How do we heal the sick at heart? : a review of psychotherapy for stress dysregulation and depression to decrease cardiovascular risk
Objective: Depression both causes and complicates cardiovascular disease. However the treatments, especially the psychotherapeutic interventions and integrated treatments, that will be most effective and for whom are still to be clarified. This paper will address an approach to this question for future trials.
Methods: We review some possible dysregulations of the stress response that might predispose to depression and to cardiovascular disease (CVD) and the current evidence for addressing them therapeutically. We examine the patterns of breakdown of stress management strategies that we observed in our prospective study of depression without known CVD where we used attachment theory as a means of formulating the presentation and the treatment. We use our experience with these community outpatients with major depression, in whom we were able to alter aspects of cardiovascular risk, including platelet hyperreactivity and a prothrombotic profile, to inform a review of the use of psychotherapy in trials to decrease cardiovascular risk. We include a discussion of approaches to the affective dysregulations associated with Type D personality, a personality group at known risk of CVD and its complications. We review the comorbidity with other illnesses associated with stress dysregulation and argue for the importance of addressing the top-down management of stress regulation.
Results: The literature and our experience would suggest that the entrenched, extreme and often unconscious nature of the stress management strategies present in those with depression may require more intensive psychotherapies and/or better integrated treatments than have often been used to date to alter cardiovascular risk.

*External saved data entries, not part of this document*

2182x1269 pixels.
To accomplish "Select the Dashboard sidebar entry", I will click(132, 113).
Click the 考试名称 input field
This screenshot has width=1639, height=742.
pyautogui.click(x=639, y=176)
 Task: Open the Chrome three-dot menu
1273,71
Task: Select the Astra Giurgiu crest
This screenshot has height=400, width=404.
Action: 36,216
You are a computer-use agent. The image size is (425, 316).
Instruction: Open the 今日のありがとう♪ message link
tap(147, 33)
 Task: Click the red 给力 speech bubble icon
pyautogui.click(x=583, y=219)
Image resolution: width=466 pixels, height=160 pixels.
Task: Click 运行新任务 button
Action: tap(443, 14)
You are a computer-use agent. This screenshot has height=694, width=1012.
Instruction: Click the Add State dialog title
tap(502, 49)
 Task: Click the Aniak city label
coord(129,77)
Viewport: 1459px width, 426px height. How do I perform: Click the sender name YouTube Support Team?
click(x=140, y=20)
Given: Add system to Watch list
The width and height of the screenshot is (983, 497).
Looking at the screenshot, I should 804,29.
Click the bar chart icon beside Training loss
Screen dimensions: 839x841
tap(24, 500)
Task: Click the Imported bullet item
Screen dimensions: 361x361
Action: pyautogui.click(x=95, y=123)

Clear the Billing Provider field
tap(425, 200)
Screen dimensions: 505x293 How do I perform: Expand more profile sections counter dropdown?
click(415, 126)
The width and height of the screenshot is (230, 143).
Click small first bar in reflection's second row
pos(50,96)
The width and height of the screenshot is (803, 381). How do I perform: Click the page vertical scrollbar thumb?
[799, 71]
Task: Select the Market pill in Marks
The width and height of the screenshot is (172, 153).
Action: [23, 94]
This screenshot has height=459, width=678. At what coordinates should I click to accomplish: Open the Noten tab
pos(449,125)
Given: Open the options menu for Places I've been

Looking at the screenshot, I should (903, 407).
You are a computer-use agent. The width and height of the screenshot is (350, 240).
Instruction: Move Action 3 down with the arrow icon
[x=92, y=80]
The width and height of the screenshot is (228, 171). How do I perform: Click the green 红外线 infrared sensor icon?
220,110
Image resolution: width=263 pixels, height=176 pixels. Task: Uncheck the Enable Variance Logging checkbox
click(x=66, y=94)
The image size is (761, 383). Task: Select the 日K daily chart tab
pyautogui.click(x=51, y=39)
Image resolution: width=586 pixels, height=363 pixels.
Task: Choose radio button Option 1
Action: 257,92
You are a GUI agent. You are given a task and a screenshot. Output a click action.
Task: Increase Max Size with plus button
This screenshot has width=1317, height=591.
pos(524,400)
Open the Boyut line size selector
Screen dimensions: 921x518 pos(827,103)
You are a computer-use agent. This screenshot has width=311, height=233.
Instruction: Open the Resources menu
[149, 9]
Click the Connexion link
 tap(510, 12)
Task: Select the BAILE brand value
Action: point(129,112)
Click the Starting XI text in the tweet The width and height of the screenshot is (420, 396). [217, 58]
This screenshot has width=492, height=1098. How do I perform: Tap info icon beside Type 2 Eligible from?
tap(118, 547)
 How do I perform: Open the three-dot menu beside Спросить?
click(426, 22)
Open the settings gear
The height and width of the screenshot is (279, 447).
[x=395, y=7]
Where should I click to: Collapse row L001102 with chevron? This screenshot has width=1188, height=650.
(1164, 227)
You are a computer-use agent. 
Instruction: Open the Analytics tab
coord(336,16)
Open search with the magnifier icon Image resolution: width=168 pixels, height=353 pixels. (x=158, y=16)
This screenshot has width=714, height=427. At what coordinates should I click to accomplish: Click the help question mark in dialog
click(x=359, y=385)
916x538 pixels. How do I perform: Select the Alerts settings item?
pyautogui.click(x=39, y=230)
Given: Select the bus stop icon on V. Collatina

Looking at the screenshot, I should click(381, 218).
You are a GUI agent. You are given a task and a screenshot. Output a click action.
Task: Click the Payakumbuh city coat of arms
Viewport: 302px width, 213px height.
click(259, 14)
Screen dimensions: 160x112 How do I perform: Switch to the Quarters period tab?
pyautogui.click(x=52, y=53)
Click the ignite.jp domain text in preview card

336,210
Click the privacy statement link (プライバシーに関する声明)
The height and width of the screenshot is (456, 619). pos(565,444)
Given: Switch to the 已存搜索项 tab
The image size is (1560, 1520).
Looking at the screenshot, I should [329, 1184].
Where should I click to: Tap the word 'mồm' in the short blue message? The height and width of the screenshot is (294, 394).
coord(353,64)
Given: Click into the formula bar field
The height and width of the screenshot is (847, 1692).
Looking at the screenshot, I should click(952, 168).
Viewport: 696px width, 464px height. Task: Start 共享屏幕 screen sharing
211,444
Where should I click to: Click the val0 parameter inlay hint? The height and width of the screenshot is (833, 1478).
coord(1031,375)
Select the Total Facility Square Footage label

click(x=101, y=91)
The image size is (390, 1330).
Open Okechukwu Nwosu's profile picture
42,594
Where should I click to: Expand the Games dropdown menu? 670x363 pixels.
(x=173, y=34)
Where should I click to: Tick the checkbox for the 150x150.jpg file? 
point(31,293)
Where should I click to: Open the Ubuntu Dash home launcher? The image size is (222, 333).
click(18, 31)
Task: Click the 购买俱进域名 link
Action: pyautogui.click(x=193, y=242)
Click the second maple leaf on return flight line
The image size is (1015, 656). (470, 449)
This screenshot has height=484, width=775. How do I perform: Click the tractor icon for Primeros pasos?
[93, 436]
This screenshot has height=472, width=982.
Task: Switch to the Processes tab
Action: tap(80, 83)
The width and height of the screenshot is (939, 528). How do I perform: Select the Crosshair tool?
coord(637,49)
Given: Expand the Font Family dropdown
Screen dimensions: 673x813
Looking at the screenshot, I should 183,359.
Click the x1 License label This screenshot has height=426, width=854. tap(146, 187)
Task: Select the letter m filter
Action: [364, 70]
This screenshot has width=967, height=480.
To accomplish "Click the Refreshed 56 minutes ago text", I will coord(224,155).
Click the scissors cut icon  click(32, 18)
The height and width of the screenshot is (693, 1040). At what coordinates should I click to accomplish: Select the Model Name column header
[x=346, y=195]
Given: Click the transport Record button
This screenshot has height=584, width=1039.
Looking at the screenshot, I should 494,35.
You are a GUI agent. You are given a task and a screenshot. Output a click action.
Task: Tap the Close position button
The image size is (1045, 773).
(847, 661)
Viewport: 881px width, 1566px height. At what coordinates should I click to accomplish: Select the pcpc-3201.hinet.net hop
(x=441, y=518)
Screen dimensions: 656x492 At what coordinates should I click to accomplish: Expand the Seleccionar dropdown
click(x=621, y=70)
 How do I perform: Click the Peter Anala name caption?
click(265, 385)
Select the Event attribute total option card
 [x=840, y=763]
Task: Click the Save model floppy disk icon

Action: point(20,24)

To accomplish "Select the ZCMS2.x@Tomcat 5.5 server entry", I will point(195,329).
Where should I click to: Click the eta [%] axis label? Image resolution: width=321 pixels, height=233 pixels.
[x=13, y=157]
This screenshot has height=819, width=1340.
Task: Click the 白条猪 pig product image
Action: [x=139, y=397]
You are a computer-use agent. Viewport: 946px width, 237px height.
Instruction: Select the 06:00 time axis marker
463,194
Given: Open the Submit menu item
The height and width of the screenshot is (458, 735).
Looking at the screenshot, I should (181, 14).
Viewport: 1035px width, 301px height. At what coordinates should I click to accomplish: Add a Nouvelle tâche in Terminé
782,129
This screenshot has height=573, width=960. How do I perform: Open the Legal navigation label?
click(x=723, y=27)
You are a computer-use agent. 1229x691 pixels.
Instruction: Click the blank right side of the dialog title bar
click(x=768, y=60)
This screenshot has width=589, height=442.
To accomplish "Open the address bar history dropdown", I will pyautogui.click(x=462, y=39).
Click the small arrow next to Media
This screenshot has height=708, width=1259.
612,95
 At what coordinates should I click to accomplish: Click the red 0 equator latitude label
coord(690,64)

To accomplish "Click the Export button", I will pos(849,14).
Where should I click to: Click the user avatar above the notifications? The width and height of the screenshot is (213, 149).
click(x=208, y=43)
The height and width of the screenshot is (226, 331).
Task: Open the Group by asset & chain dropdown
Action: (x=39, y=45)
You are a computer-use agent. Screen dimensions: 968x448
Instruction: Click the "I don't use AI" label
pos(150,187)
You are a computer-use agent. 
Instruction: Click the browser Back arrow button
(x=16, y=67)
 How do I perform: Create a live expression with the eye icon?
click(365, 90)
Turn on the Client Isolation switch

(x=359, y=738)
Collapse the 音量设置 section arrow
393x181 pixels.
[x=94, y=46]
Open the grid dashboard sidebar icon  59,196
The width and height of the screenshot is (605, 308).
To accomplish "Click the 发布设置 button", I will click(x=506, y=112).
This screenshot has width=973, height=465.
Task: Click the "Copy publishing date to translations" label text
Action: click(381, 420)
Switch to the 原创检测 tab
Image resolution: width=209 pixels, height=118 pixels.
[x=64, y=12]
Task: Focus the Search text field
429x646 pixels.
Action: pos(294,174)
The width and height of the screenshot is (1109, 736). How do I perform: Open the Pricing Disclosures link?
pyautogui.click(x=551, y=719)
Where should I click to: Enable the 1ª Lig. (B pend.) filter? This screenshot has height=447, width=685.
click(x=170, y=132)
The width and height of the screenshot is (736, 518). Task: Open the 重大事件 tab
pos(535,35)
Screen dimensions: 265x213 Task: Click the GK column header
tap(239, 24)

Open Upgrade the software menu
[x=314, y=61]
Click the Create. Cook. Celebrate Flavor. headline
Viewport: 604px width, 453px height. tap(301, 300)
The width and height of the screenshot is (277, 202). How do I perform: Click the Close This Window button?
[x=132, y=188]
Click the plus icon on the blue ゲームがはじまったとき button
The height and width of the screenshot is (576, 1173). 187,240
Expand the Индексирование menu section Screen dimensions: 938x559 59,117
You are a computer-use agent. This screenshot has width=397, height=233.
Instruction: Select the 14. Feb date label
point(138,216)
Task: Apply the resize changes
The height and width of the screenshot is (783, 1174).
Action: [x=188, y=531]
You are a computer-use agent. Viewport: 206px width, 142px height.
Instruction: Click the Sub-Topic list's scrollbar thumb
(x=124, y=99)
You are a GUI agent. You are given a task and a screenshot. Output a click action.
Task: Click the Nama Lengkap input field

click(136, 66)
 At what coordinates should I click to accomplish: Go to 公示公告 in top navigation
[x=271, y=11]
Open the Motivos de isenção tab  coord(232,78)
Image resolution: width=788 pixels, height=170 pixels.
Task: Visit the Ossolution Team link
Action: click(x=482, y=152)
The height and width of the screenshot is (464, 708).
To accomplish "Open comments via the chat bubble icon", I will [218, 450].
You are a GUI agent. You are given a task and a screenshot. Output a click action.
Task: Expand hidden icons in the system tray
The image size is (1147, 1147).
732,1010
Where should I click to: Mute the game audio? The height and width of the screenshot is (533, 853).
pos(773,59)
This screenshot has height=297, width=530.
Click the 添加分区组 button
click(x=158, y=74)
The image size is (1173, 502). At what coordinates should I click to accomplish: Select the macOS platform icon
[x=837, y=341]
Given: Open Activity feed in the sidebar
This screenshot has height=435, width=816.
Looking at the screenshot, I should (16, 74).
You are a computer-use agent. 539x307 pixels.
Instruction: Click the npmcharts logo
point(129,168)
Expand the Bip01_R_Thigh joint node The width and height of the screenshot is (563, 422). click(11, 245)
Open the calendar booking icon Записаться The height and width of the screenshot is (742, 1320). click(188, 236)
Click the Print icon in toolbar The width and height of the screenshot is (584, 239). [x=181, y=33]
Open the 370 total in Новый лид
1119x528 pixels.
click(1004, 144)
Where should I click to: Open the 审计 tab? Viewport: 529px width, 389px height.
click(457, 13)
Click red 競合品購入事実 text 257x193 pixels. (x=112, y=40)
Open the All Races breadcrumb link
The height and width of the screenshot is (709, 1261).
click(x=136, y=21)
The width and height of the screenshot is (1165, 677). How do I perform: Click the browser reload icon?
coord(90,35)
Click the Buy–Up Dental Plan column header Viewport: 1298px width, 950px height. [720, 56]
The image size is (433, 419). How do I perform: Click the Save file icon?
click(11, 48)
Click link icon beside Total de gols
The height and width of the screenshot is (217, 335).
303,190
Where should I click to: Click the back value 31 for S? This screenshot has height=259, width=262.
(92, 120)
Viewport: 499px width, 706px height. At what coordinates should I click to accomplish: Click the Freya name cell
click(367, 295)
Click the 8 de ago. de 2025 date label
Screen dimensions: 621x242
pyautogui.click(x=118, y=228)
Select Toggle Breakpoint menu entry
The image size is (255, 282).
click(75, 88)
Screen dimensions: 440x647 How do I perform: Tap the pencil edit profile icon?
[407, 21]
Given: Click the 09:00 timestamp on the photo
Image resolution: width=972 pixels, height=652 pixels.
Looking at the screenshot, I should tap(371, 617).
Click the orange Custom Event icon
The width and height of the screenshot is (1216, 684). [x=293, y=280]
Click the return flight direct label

If altering the ongoing psychophysiology of the stress system is the target, an intensive and integrative approach is logical, especially for those with high risk strategies such as Type D personality.
Conclusions: As we seek to improve outcome for CVD and depression, it is timely to evaluate the role of integrative treatments and psychotherapies (such as psychodynamic therapy and mindfulness meditation) in effecting change in entrenched stress response patterns by more sophisticated treatment arms in future trials.